Em caso de emergência, medidas mais extremas são necessárias para salvar vidas, mas a maioria dos problemas de saúde na infância não são emergências. Nesses casos é preciso mais do que um remédio forte para que a criança fique melhor; é preciso tempo. Eu percebo que, perder um dia de trabalho porque uma criança foi enviada da escola para casa por causa de um nariz escorrendo pode adicionar estresse real para as nossas vidas já estressantes. Mas as crianças me ensinaram (e eu não canso de repetir) que a cura é uma espécie de processo de desenvolvimento que tem suas próprias fases também.
Quando não damos o tempo suficiente para a recuperação, nós roubamos de nossos filhos as etapas necessárias que eles precisam para desenvolver a saúde que levarão por suas vidas.
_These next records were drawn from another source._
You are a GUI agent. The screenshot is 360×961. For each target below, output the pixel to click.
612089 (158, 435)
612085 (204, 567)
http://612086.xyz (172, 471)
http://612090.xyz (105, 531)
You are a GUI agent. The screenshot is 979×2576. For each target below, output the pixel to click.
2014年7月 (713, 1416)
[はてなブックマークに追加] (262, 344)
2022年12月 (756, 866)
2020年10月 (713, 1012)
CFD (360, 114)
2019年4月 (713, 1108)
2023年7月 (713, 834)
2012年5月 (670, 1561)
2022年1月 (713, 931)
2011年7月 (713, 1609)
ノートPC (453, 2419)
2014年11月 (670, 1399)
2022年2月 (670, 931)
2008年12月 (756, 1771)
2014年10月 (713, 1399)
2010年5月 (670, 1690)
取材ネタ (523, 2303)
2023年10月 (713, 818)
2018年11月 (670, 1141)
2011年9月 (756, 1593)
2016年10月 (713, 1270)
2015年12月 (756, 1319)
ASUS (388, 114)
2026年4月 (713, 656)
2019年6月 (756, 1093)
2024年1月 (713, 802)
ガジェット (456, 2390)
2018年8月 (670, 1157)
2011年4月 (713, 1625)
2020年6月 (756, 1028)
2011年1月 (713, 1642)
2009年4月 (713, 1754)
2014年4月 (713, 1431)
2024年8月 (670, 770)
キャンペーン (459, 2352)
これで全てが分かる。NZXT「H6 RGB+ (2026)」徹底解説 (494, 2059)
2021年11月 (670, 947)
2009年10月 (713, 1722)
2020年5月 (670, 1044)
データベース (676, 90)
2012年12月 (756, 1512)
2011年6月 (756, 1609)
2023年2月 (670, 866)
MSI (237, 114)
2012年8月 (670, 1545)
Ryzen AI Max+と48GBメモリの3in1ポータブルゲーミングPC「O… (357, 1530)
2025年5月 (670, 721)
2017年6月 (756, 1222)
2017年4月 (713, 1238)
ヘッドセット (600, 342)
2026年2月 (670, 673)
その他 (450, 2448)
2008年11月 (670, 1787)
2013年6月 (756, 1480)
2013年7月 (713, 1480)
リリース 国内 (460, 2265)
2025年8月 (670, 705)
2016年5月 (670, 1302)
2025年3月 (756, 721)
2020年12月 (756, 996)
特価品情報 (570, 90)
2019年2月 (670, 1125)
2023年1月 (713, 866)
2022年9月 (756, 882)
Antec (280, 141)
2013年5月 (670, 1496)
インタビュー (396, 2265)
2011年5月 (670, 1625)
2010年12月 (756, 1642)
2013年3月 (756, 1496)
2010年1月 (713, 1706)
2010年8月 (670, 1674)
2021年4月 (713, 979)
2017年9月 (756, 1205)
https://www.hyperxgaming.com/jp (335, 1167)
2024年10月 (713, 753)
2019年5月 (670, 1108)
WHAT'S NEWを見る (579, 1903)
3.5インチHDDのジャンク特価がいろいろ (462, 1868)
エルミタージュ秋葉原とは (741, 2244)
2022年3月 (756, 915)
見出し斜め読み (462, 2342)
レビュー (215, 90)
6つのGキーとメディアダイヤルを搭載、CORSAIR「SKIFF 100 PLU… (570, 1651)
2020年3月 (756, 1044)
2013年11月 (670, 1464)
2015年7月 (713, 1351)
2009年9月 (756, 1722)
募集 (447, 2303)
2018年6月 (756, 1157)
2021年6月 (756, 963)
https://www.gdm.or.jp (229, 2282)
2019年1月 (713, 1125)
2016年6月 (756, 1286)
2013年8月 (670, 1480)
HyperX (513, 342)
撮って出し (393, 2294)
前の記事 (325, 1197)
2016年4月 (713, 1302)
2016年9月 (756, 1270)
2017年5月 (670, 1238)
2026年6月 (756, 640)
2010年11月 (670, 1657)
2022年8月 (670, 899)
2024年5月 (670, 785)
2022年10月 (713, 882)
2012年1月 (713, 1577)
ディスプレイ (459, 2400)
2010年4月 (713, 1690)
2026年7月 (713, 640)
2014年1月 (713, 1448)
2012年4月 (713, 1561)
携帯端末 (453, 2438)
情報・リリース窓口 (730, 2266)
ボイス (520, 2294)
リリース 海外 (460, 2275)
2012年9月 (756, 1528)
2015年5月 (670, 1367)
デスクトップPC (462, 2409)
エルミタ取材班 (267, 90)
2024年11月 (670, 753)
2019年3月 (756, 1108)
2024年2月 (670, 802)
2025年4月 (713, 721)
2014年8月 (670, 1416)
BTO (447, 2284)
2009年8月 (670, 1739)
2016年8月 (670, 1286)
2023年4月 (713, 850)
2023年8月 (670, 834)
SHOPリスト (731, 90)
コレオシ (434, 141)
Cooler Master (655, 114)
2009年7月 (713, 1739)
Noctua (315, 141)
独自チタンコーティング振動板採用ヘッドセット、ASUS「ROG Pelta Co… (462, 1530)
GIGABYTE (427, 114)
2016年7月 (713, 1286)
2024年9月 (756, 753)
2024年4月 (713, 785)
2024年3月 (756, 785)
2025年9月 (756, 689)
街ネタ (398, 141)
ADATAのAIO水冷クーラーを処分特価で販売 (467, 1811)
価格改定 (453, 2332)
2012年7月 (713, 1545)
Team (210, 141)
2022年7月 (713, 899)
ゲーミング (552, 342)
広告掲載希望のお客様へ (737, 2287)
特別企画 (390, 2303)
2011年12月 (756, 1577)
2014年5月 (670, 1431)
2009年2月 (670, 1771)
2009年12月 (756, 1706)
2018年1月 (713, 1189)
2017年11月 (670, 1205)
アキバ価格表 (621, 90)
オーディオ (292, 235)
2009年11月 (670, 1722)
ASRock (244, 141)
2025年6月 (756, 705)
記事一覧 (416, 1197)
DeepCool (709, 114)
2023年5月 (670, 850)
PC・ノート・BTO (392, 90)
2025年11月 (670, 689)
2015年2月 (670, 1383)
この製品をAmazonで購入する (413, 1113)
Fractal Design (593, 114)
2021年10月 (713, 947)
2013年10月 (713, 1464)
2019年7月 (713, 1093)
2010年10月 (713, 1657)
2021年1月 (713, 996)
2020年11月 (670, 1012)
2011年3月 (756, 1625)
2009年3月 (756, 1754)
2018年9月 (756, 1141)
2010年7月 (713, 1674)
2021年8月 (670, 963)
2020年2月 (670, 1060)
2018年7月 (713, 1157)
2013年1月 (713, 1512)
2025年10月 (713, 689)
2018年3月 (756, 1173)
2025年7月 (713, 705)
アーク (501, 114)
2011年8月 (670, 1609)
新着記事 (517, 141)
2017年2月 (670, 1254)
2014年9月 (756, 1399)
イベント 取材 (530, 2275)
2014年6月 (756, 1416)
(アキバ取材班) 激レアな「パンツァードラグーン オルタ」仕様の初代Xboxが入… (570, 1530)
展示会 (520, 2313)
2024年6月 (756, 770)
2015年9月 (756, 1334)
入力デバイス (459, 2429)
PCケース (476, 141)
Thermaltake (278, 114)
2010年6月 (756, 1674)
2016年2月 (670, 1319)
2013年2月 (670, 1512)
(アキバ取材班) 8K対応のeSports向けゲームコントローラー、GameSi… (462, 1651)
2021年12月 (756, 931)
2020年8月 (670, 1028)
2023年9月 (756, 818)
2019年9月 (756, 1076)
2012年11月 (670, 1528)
9. O segredo da vida é deixar acontecer.

Assim como a primavera dá lugar ao verão, cada fase do desenvolvimento é um processo de desapego . Engatinhar dá lugar a ficar de pé. O balbucio precede o falar. A infância dá lugar à adolescência. Depois de respirar, você expira. Você come e faz o número 2. 🙂
Cada estação, cada fase, o ritmo da nossa vida é uma questão de deixar acontecer. Isso nos permite nos livrarmos daquilo que não precisamos para dar espaço em nossas vidas para novas informações. Aprender a mudar nem sempre é fácil para cada criança, mas a natureza favorece a diversidade. Lembre-se de honrar as características únicas de seus filhos.
Talvez a forma mais importante que as crianças têm de lidar com as coisas que acontecem seja a brincadeira. Brincar significa abrir mão das nossas inibições; brincar nos liberta e nos permite não nos levarmos tão à sério.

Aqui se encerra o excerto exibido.